## CHALLENGE A
Transcribe the stretch of the text on tenant lease liability from "1. To find someone" through "within your control.".
## CHALLENGE B
In the records, rewrite the stretch from the line that contains "696x1237 pixels." through the line that contains "1000x800 pixels. click(x=460, y=166)", replacing "date range picker" with "calendar" and leaving everything else unchanged.

## SUPPLIED TEXT
How can a tenant limit their liability under a lease?

When going into business for the first time, a tenant should worry about his exit route if his new business does not work out as expected.

When signing a new lease (or taking an assignment of an existing lease) the tenant is promising to pay the rent, the landlord’s insurance premium and possibly a service charge for the rest of the lease term.

In addition there will be his own costs such as rates, business insurance, utilities etc.

The main options the tenant has are:


1. To find someone else to take over the lease and assign it to them. You may be able to sell it and recoup some of your money.

2. To surrender the lease back to the landlord.

3. To have a break clause.

Options 1 and 2 can be costly and are not guaranteed.

Option 3 is the only option within your control.

A break right is a right to end the lease early. It can be on a particular day (such as the third anniversary of the start of the lease) or it can be a rolling break (anytime on 2 months' notice etc).

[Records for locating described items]
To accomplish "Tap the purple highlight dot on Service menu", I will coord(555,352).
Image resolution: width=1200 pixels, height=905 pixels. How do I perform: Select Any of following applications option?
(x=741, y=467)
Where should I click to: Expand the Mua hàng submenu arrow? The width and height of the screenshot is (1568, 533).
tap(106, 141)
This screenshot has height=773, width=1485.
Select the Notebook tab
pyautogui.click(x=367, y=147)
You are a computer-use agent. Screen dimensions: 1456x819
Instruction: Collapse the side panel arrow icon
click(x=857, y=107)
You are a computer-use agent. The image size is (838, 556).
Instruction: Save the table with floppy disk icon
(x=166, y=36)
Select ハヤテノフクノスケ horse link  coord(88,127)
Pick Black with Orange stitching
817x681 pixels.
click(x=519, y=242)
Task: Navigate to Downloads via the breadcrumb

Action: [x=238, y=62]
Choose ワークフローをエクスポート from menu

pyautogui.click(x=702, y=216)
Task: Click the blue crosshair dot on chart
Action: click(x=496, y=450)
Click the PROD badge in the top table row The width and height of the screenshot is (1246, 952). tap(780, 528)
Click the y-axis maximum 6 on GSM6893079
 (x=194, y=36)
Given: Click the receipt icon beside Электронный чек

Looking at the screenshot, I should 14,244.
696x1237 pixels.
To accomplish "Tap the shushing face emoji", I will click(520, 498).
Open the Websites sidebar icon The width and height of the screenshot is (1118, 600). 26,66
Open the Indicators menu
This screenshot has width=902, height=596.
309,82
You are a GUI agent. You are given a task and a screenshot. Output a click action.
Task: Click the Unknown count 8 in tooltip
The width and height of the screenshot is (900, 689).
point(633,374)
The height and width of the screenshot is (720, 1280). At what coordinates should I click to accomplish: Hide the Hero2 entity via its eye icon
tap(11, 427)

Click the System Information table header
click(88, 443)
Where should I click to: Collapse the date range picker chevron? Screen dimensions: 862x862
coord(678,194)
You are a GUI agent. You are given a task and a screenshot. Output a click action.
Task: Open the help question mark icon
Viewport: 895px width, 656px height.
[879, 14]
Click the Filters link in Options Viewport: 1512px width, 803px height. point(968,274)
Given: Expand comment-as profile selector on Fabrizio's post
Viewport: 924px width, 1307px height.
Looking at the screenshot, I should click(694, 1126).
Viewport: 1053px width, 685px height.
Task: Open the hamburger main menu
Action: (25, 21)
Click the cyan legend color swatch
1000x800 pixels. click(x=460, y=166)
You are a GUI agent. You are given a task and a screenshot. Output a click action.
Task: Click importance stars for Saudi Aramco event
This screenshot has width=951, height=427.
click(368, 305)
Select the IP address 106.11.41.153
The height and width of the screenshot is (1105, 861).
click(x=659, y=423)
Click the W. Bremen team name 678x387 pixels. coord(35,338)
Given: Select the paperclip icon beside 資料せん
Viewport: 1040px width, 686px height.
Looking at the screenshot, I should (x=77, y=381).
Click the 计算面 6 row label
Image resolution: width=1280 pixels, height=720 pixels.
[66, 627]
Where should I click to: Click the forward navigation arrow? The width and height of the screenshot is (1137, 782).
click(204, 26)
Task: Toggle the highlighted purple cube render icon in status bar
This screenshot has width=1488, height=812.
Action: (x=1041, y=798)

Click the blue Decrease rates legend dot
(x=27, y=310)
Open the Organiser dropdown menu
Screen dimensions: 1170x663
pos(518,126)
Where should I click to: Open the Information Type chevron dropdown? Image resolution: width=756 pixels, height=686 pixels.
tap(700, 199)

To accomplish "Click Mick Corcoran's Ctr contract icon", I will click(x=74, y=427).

## EXERCISE ANSWER A
1. To find someone else to take over the lease and assign it to them. You may be able to sell it and recoup some of your money.

2. To surrender the lease back to the landlord.

3. To have a break clause.

Options 1 and 2 can be costly and are not guaranteed.

Option 3 is the only option within your control.

## EXERCISE ANSWER B
696x1237 pixels.
To accomplish "Tap the shushing face emoji", I will click(520, 498).
Open the Websites sidebar icon The width and height of the screenshot is (1118, 600). 26,66
Open the Indicators menu
This screenshot has width=902, height=596.
309,82
You are a GUI agent. You are given a task and a screenshot. Output a click action.
Task: Click the Unknown count 8 in tooltip
The width and height of the screenshot is (900, 689).
point(633,374)
The height and width of the screenshot is (720, 1280). At what coordinates should I click to accomplish: Hide the Hero2 entity via its eye icon
tap(11, 427)

Click the System Information table header
click(88, 443)
Where should I click to: Collapse the calendar chevron? Screen dimensions: 862x862
coord(678,194)
You are a GUI agent. You are given a task and a screenshot. Output a click action.
Task: Open the help question mark icon
Viewport: 895px width, 656px height.
[879, 14]
Click the Filters link in Options Viewport: 1512px width, 803px height. point(968,274)
Given: Expand comment-as profile selector on Fabrizio's post
Viewport: 924px width, 1307px height.
Looking at the screenshot, I should click(694, 1126).
Viewport: 1053px width, 685px height.
Task: Open the hamburger main menu
Action: (25, 21)
Click the cyan legend color swatch
1000x800 pixels. click(x=460, y=166)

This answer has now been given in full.